**DOCUMENT EXTRACT**
# Origin of Sin



## TheocraticMonarchist (Sep 21, 2009)

"Where did sin come from?"

This is a discussion question for a Bible study I will be attending tonight. I've never really given it much thought. Where did sin come from? Ultimately sin and rebellion could not exist apart from the will of our sovereign God. Did he invent the concept of sin and rebellion and will it for the reprobate? Where did sin originate?


Thanks,


----------



## Joseph Scibbe (Sep 21, 2009)

God never causes us to sin. The idea of Gods soverignty can not disclude our responsiblity. Otherwise He would be unjust for punishing us for something He caused us to do.


----------



## ewenlin (Sep 21, 2009)

TheocraticMonarchist said:


> "Where did sin come from?"
> 
> This is a discussion question for a Bible study I will be attending tonight. I've never really given it much thought. Where did sin come from? Ultimately sin and rebellion could not exist apart from the will of our sovereign God. Did he invent the concept of sin and rebellion and will it for the reprobate? Where did sin originate?
> 
> Thanks,



Westminster Larger Catechism. Q21,
Q. 21. Did man continue in that estate wherein God at first created him?
A. Our first parents being left to the freedom of their own will, through the temptation of Satan, transgressed the commandment of God in eating the forbidden fruit; and thereby fell from the estate of innocency wherein they were created. 

Gen. 3:6-8, 13
Eccl. 7:29
2 Cor. 11:3
Rom. 5:12
1 Tim. 2:14

From Johannes G. Vos commentary on the larger catechism,

*Why was it possible for Adam and Eve to sin against God?* 
God left them to the freedom of their own will, instead of using his almighty power to prevent them from sinning. Since God is almighty, it would certainly have been possible for him to prevent the human race from falling into sin. But God in his wisdom did not choose to prevent the fall. Since God held back his almighty power and left Adam and Eve to their own free will, it was possible for them to choose to commit sin.

**DATASET ENTRIES**
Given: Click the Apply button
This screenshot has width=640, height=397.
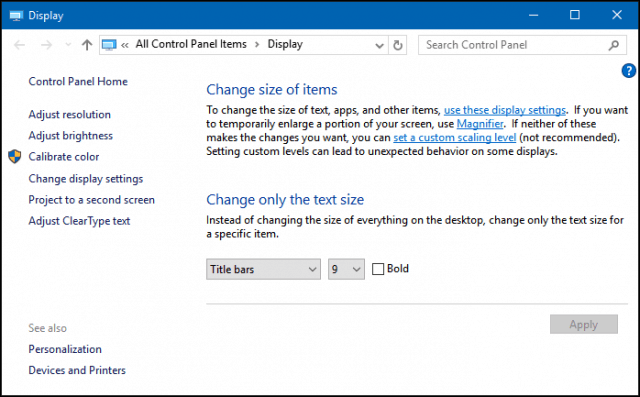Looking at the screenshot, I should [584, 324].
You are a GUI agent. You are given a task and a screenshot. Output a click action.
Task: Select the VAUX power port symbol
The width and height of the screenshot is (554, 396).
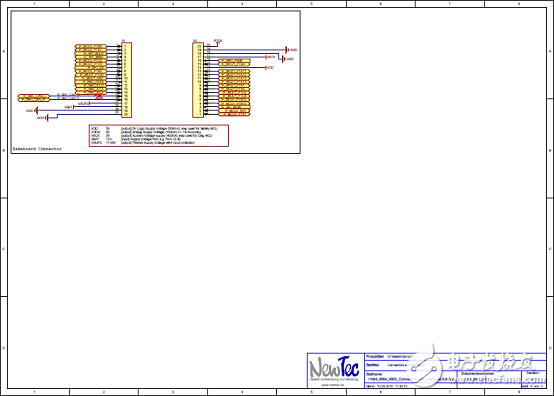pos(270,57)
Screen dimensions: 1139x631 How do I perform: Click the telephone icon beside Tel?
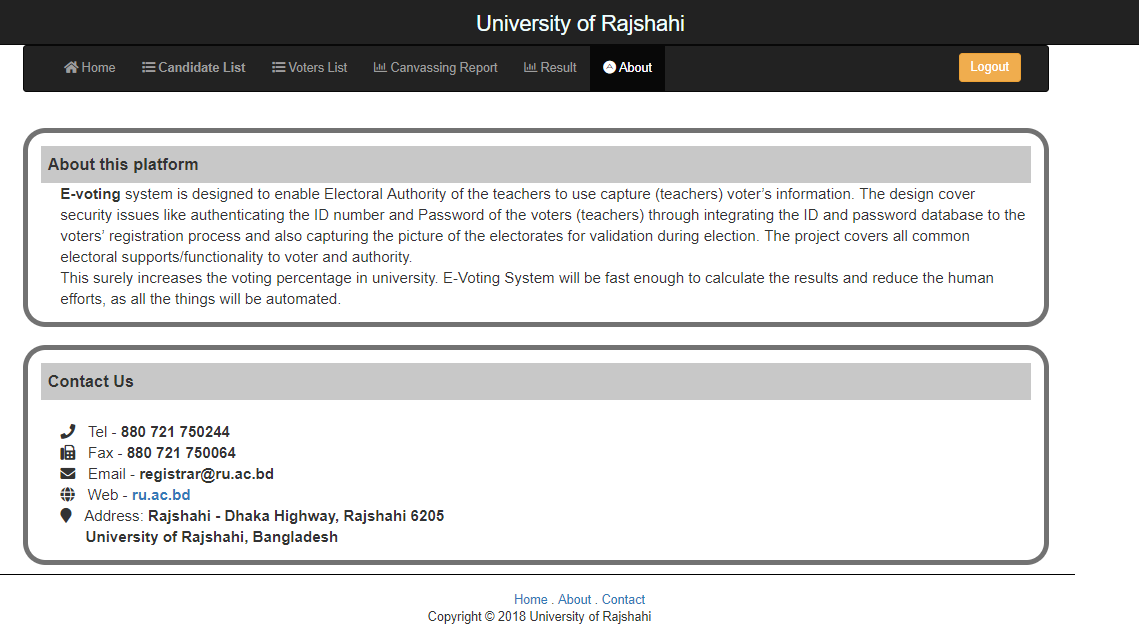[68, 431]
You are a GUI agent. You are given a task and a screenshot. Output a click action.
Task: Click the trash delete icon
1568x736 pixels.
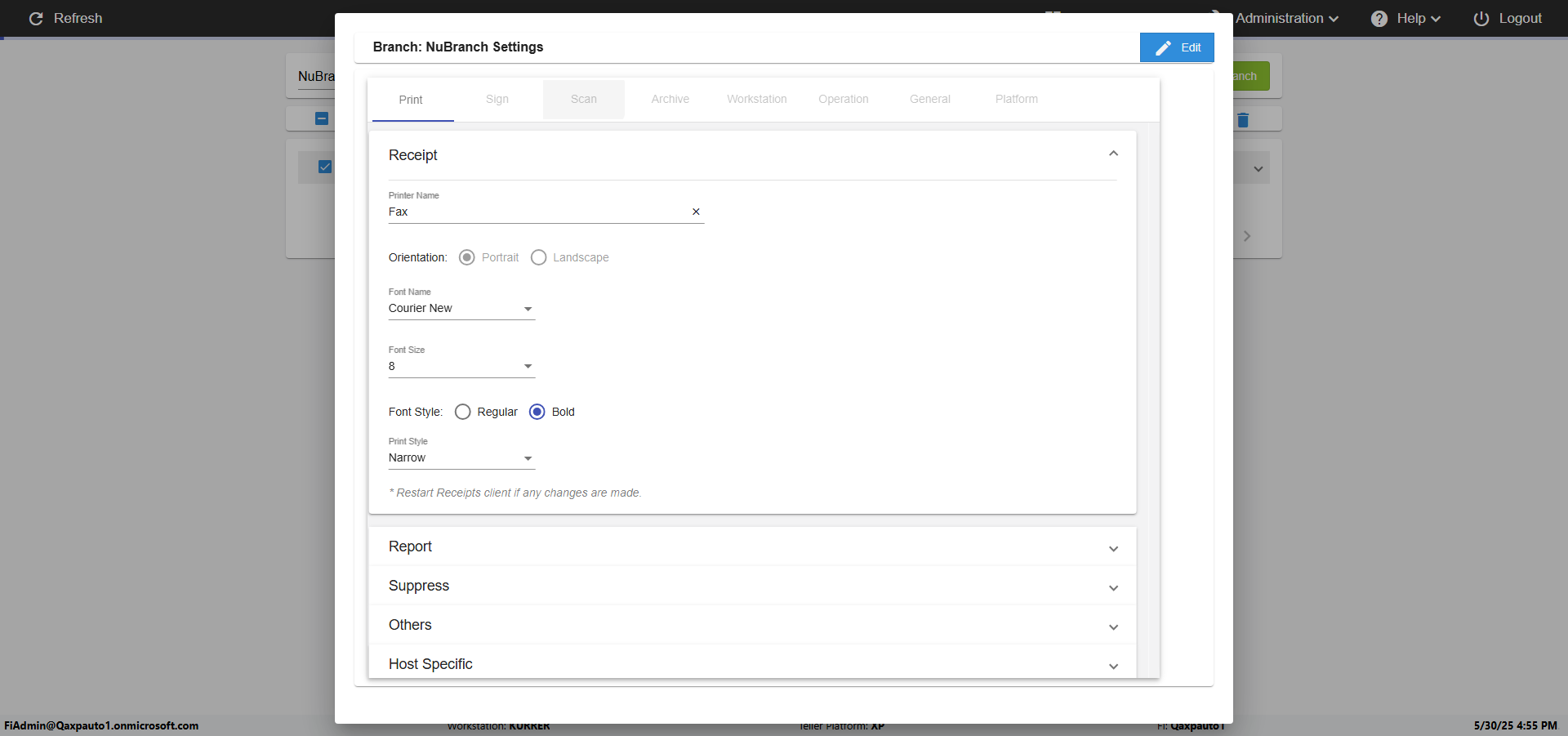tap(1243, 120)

**SET TASKS**
1) In the entries, from the line with "Screen dimensions: 1139x631" through the end of the entries, change "icon" to "symbol" and give those lines back with nothing else altered. Omit the pictures.
2) Write what comes next in the forum thread on the origin of sin.

**THE RESULTS**
1)
Screen dimensions: 1139x631 How do I perform: Click the telephone symbol beside Tel?
[68, 431]
You are a GUI agent. You are given a task and a screenshot. Output a click action.
Task: Click the trash delete symbol
1568x736 pixels.
tap(1243, 120)

2)
*What great mystery is involved in the Bible account of the fall?*
The problem of the origin of evil in the human race. Since Adam and Eve were created in a state of knowledge, righteousness, and holiness, there was no evil in their nature to which temptation could appeal. Since they were created in righteousness, evil had to enter their lives from an outside source. But how could temptation to commit sin make a real appeal to a sinless being? What motive could have more influence in a sinless person than the motive to obey God?

*What should be our attitude toward this mystery?*
We should accept what the Bible teaches about it in simple faith, and recognize that the psychological problem of the origin of evil in the human race is an insoluble mystery. The information which the Bible provides may be summarized as follows: 

a. Our first parents were sinless as they came from the hand of God. 
b. Sin entered the human race from an outside source, namely, from the temptation of Satan.
c. Satan tempted Eve through appealing to desires which are not sinful in themselves, but morally indifferent (Gen. 3:6), but which it is sinful to gratify by disobedience to a direct command o God.
d. The temptation came to Adam not directly from Satan, but through Eve, who had already sinned.
e. Although the psychological problem is insoluble, there is not the slightest doubt as to the fact that mankind, although created holy, was tempted by Satan and thereupon fell into an estate of sin.

Johannes G. Vos. The Westminster Larger Catechism: A Commentary, edited by G. I. Wiliamson. Phillipsburg, New Jersey: P&R Publishing, 2002.


----------



## TheocraticMonarchist (Sep 21, 2009)

Can sin exist apart from the will of God? God obviously built angels and men with the ability to sin. Doesn't this mean that God had to think up the concept of sin before he created?


----------



## rbcbob (Sep 21, 2009)

Satan.

Ezekiel 28:15 15 You were perfect in your ways from the day you were created, Till iniquity was found in you. 

But then you will ask .....


----------



## TheocraticMonarchist (Sep 21, 2009)

Joshua said:


> _Nothing_ exists apart from the will of God. God didn't get surprised by the entrance of sin into the world. He decreed from eternity that it would come to pass. And yet, despite this, He's not guilty of sin.



So sin/the concept of obedience and disobedience originated from the mind of God. I guess the answer would be that the ability to sin comes from God.


----------



## Michael Doyle (Sep 21, 2009)

Sin is not something to be owned or possessed. It is not a tangible substance and in light of that, it merely presents itself as the absence of godliness and finds its origin in Adams desire to be as God through the temptation in the garden.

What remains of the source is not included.